If a line of the records contains the word "agent", list it.

Stored data entries
⟨
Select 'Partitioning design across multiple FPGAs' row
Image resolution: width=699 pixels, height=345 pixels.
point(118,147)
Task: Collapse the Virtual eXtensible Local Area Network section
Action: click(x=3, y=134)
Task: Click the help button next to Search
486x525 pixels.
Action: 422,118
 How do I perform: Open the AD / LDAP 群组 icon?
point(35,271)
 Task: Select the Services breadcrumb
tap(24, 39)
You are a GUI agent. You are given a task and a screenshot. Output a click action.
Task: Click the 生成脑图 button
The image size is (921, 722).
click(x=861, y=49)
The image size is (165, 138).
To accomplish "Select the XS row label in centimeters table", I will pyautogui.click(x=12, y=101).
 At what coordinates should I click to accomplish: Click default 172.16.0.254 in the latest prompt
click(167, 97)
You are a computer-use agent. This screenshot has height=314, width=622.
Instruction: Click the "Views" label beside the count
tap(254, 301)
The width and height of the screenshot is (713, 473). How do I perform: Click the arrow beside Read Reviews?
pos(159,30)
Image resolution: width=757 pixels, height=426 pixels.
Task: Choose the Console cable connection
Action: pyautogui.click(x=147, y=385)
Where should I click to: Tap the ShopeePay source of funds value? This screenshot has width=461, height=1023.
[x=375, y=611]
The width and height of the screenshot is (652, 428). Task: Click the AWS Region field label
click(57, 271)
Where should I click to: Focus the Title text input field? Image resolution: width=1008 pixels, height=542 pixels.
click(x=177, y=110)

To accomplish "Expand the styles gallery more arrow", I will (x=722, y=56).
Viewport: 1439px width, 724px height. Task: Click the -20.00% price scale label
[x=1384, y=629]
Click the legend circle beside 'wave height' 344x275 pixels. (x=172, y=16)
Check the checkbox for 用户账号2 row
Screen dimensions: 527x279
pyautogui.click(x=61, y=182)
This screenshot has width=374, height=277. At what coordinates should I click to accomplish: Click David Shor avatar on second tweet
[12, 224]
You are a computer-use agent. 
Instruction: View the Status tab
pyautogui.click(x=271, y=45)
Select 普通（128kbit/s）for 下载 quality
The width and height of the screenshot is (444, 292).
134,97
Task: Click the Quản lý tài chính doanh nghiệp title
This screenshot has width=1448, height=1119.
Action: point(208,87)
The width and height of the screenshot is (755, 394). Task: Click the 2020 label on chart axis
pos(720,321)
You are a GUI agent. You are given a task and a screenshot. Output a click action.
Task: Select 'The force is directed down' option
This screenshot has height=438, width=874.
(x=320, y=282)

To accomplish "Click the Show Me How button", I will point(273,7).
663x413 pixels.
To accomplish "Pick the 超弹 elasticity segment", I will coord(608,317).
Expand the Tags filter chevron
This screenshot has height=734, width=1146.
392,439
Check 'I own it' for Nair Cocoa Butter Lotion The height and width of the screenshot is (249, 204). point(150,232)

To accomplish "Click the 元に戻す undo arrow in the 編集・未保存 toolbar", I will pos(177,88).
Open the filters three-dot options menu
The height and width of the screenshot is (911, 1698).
⟩
◆ ANSWER SECTION
You are a GUI agent. You are given a task and a screenshot. Output a click action.
You are a computer-use agent. This screenshot has height=314, width=622.
You are a computer-use agent. 
You are a GUI agent. You are given a task and a screenshot. Output a click action.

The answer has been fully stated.